## Yapılacak İşlemler
1/ Verilen metne göre Abhaz dilinde yayınlanan ilk gazetenin ilk sayısı hangi tarihte çıktı?
2/ Verilen metinde "100 yıl önce, 27" ile başlayıp "bir yazı hazırladık." ile biten bölümü hiçbir değişiklik yapmadan döndürün.

===== Verilen Metin

100 yıl önce, 27 Şubat 1919'da, Abhaz dilinde yayınlanan ilk gazete «Аԥсны»nın  ilk sayısı yayınlandı. Bu tarih, bugün Abhazya medyasının mesleki bayramı olarak anılmaktadır. Efsanevi gazetenin yıldönümü için, DAK Bilgilendirme Platformu olarak, gazetenin tarihi ve günümüzdeki çalışmaları hakkında bir yazı hazırladık.

Said Barganciya

“Аԥсны” (Apsni) gazetesinin yıldönümü için hazırlanan özel baskısı, 100 yıl önce de olduğu gibi, Abhazya’da gelişen olaylardan bahsetmekte. Halen siyah beyaz olarak ülke vatandaşlarının kaygıları hakkını, kimin kiminle görüştüğünü ve neye karar verildiğini anlatmakta. Fakat bu özel sayıdaki en dikkat çeken materyal kesinlikle, gazetenin yüz yıl önceki ilk sayısı ile ilgili hazırlanan yazı olacak. Nede olsa “Аԥсны”  – bir çağ, Abhaz gazeteciliği ve edebiyatının temelindeki ilk taş.

==========
===== Veri Kayıtları

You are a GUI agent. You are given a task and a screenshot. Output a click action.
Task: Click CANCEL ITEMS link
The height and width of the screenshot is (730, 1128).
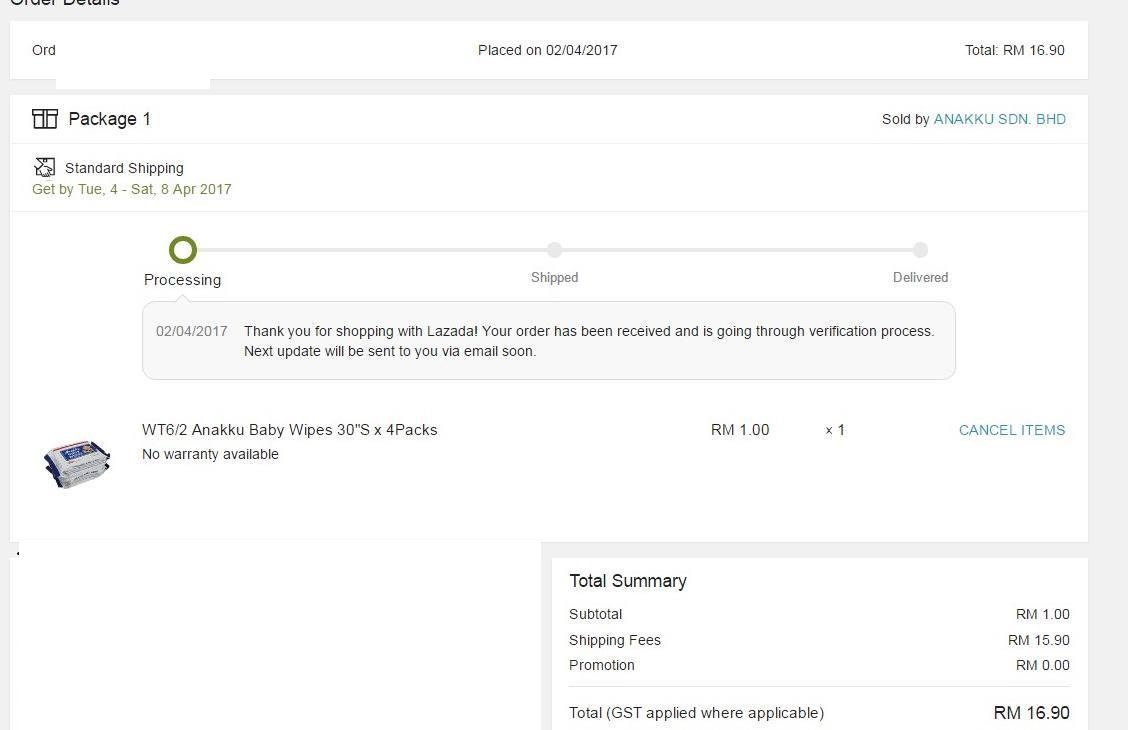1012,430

==========
===== Veri Kayıtları

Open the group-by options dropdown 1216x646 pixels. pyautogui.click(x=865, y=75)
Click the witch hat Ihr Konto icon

==========
===== Veri Kayıtları

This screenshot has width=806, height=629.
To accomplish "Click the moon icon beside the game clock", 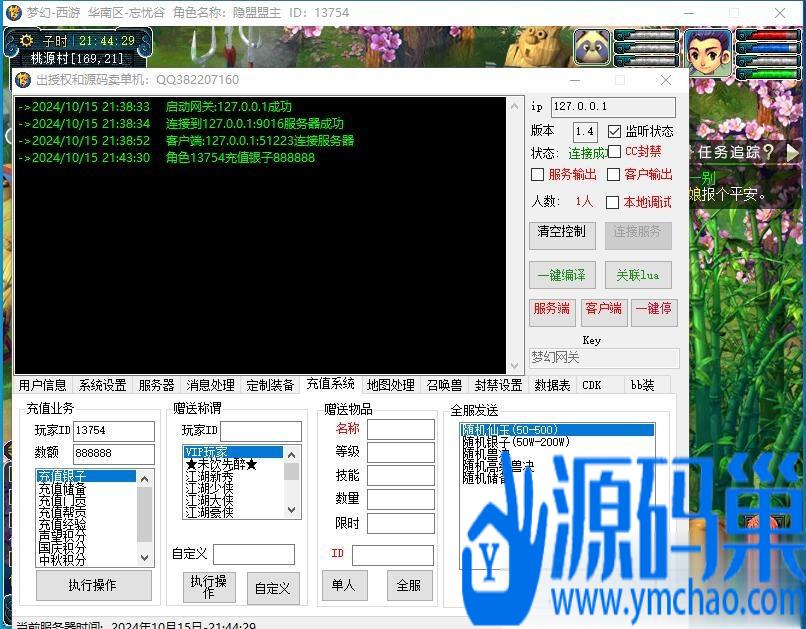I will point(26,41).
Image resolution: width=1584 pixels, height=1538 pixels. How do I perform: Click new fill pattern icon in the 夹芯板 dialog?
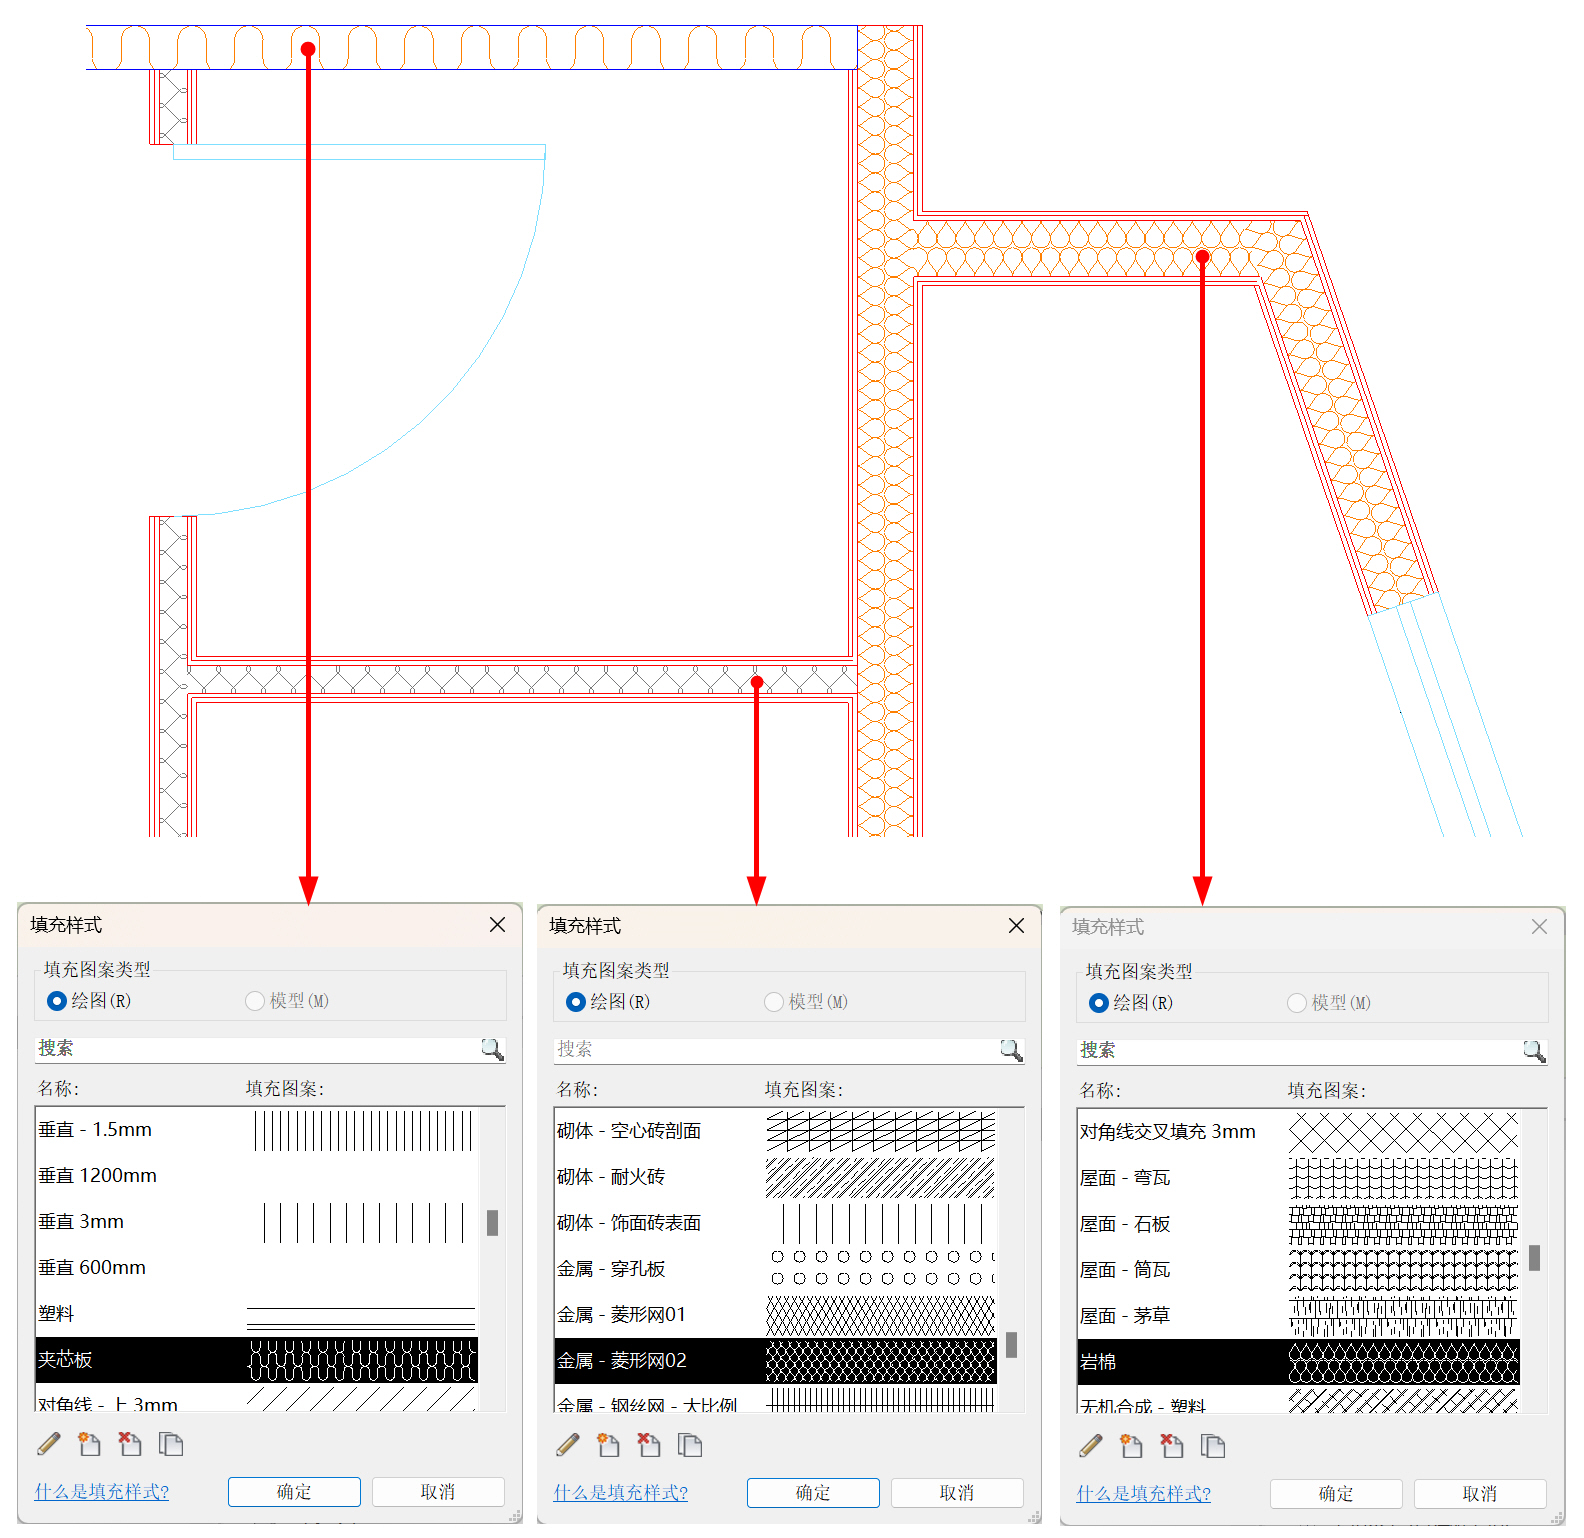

==========

## Görev Yanıtları
1/ 27 Şubat 1919'da.

2/
100 yıl önce, 27 Şubat 1919'da, Abhaz dilinde yayınlanan ilk gazete «Аԥсны»nın  ilk sayısı yayınlandı. Bu tarih, bugün Abhazya medyasının mesleki bayramı olarak anılmaktadır. Efsanevi gazetenin yıldönümü için, DAK Bilgilendirme Platformu olarak, gazetenin tarihi ve günümüzdeki çalışmaları hakkında bir yazı hazırladık.